§ Problem to work on: Please rewrite the lines from the one containing "How do I perform: Open" through the end of the lines, keeping their requests and shifting every coordinate in the answers up by 13. Leave the pictures out.

+---+

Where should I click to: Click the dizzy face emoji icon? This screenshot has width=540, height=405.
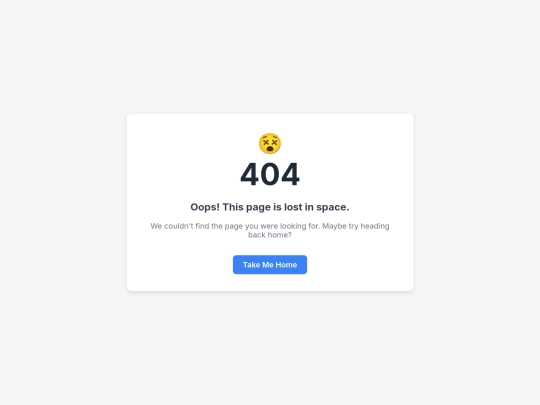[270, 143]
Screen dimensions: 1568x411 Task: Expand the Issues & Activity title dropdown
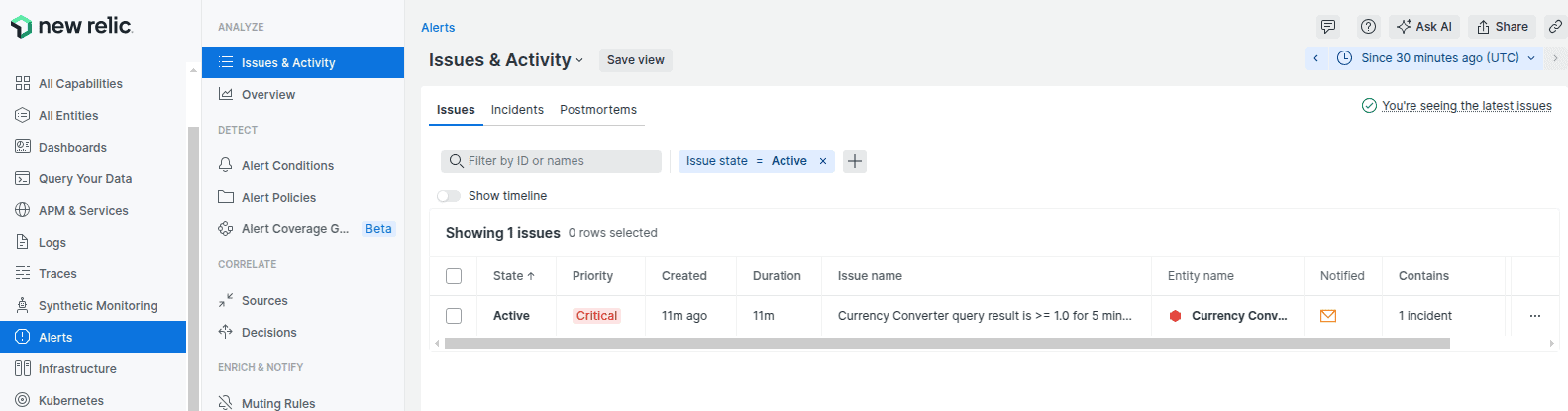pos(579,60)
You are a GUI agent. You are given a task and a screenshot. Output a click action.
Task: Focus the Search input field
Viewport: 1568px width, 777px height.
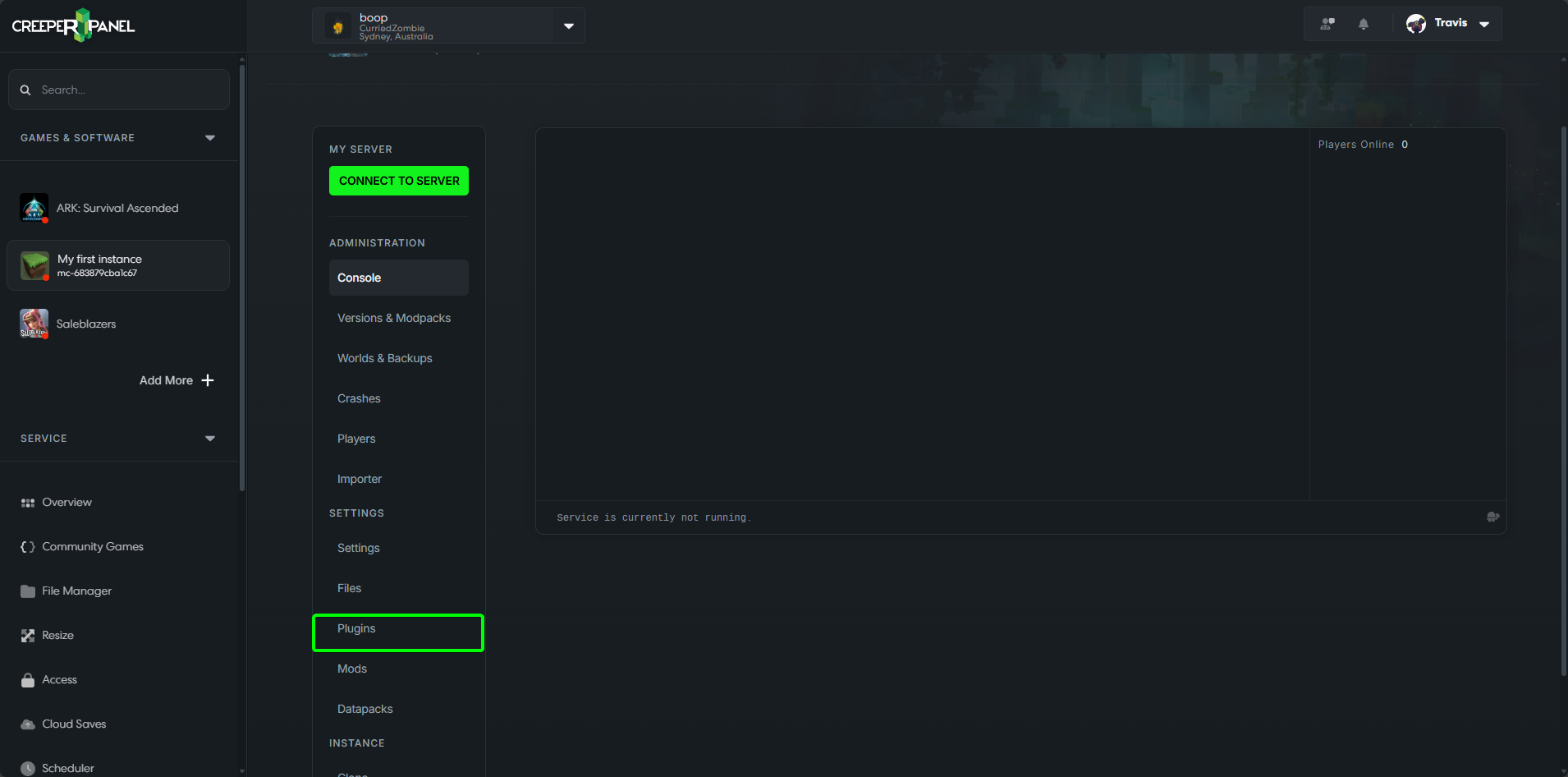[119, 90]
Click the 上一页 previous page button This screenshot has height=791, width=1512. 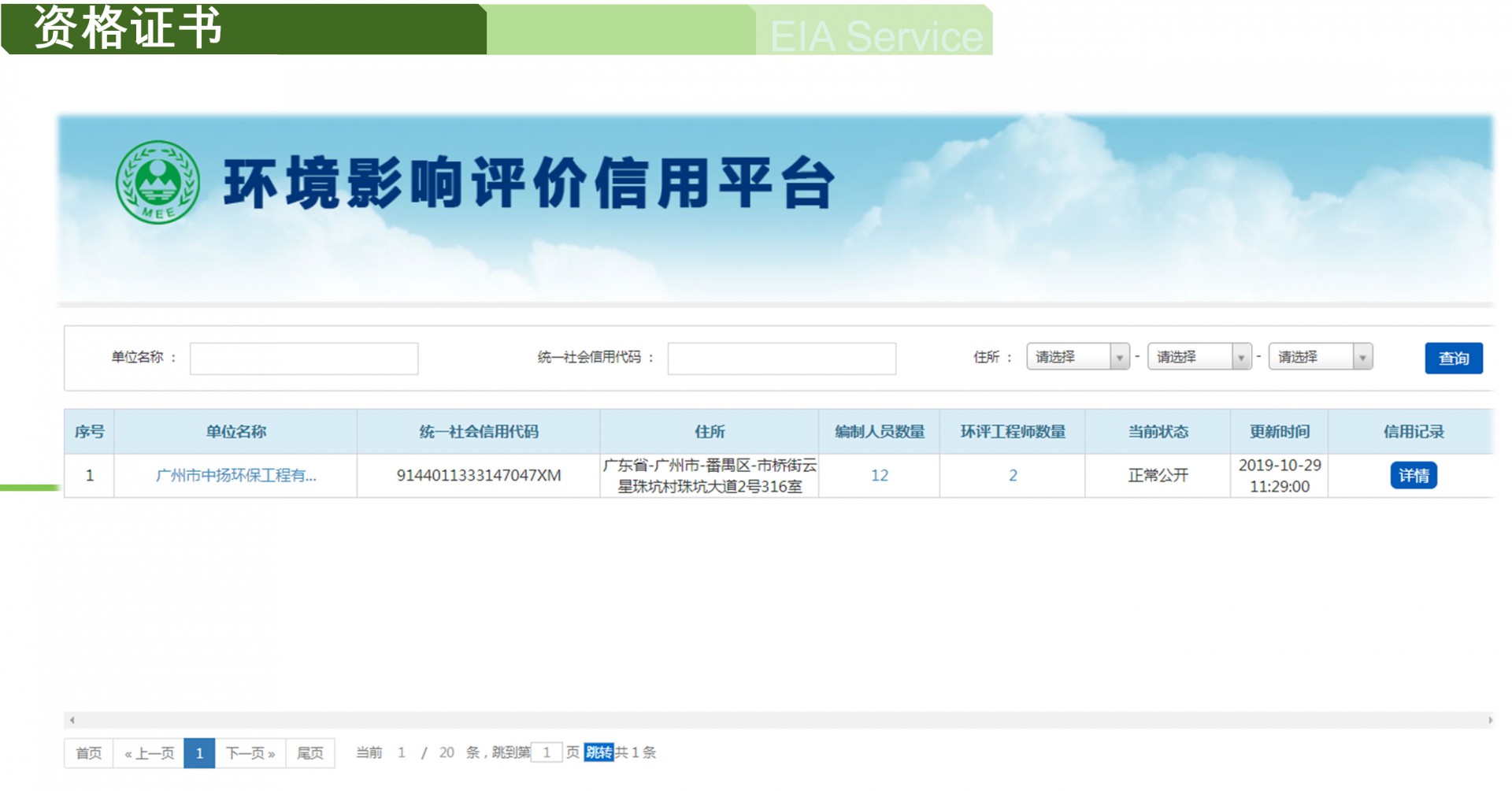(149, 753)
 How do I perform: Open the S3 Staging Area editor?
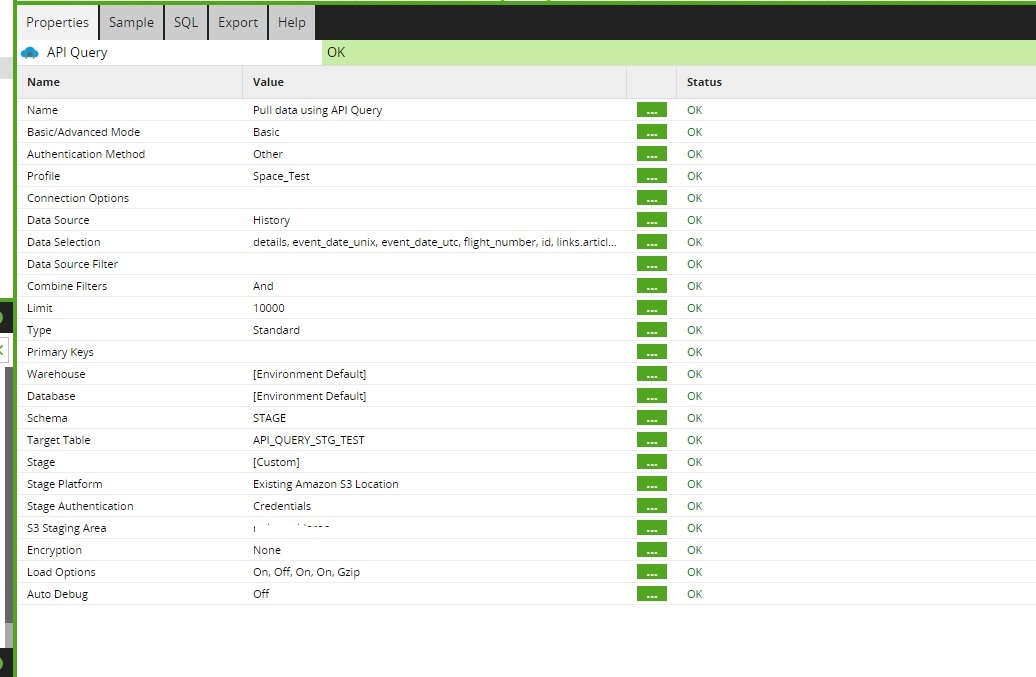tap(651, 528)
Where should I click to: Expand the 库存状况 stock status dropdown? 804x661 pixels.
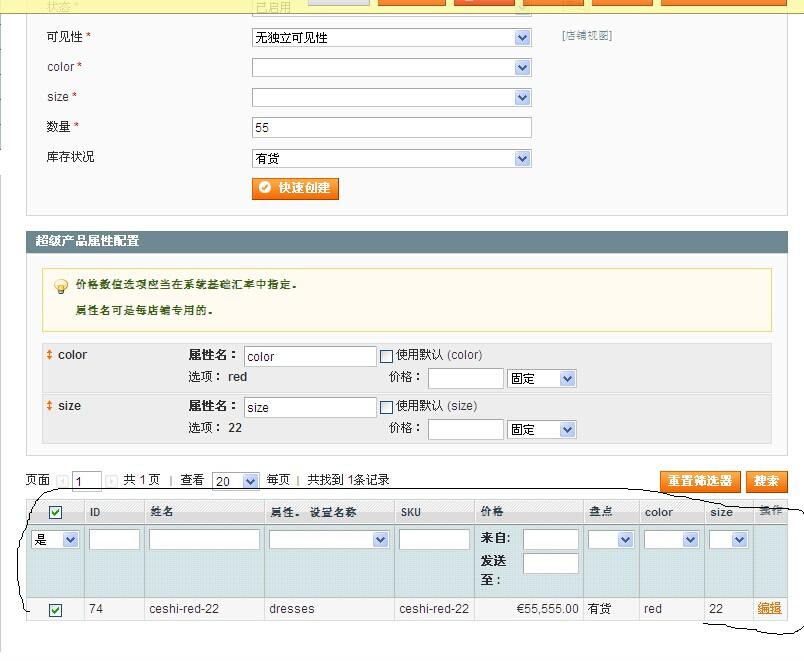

+---+

§ Exercise output:
 How do I perform: Open the S3 Staging Area editor?
tap(664, 541)
Where should I click to: Expand the 库存状况 stock status dropdown? 804x661 pixels.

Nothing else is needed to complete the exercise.